# Task data

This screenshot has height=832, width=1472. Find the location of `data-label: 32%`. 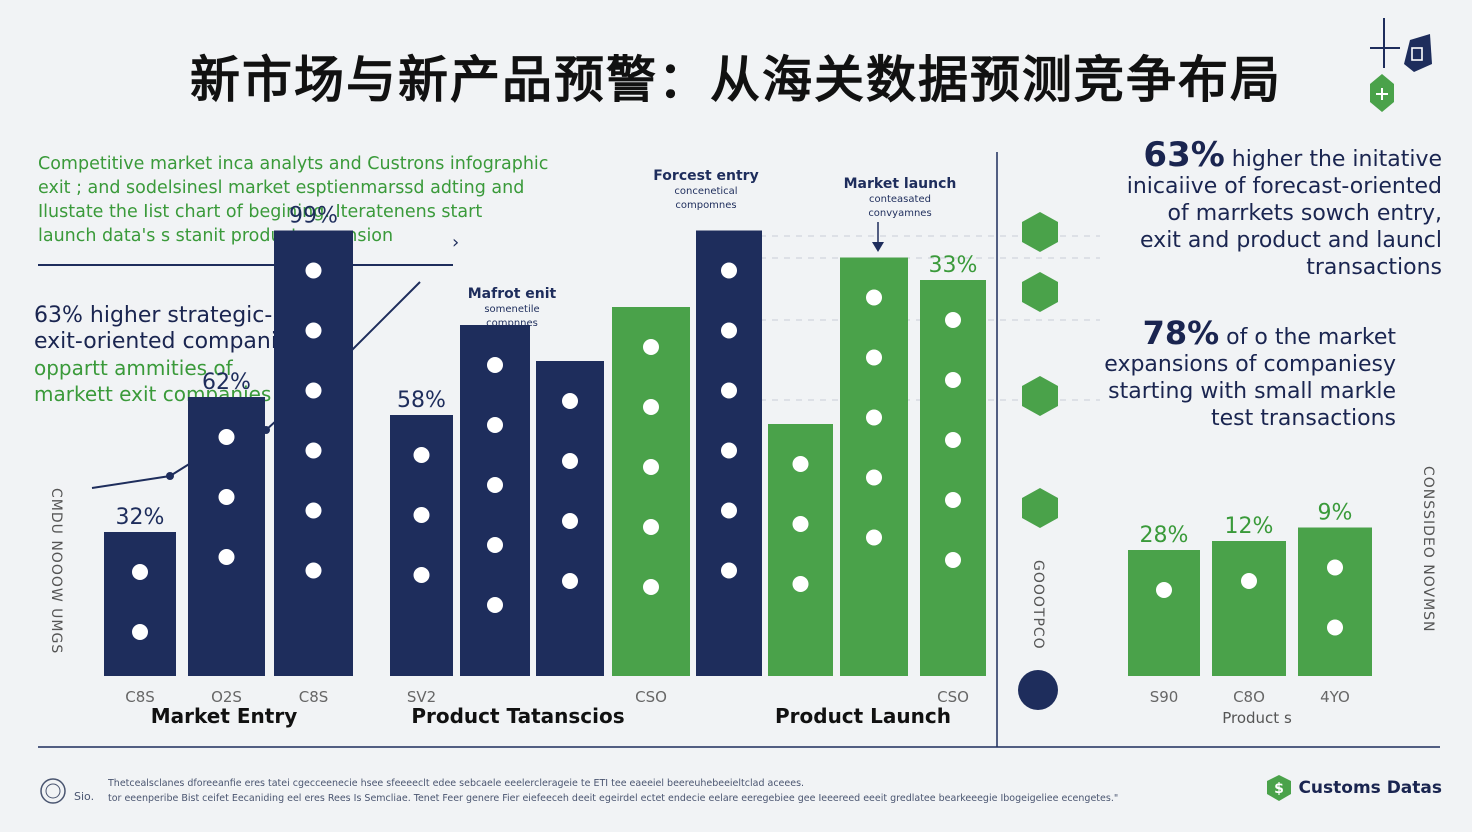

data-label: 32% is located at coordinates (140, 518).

--

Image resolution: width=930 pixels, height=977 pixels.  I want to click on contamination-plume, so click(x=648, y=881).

...

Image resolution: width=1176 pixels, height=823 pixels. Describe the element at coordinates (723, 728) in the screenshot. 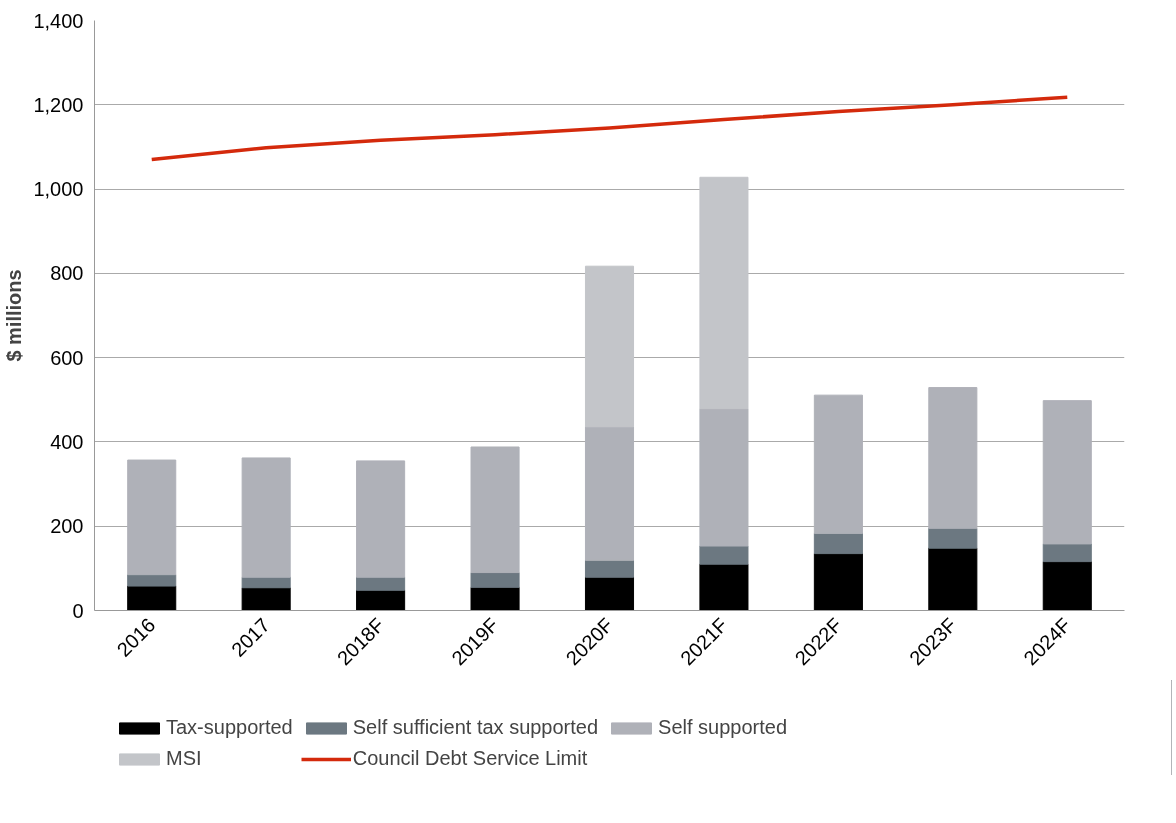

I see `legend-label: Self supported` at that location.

# What is expected
Please write out the lines starting at the one containing "Image resolution: width=1176" and ending at the one containing "at that location.", leaving out the pictures.

# Result of the task
Image resolution: width=1176 pixels, height=823 pixels. Describe the element at coordinates (723, 728) in the screenshot. 

I see `legend-label: Self supported` at that location.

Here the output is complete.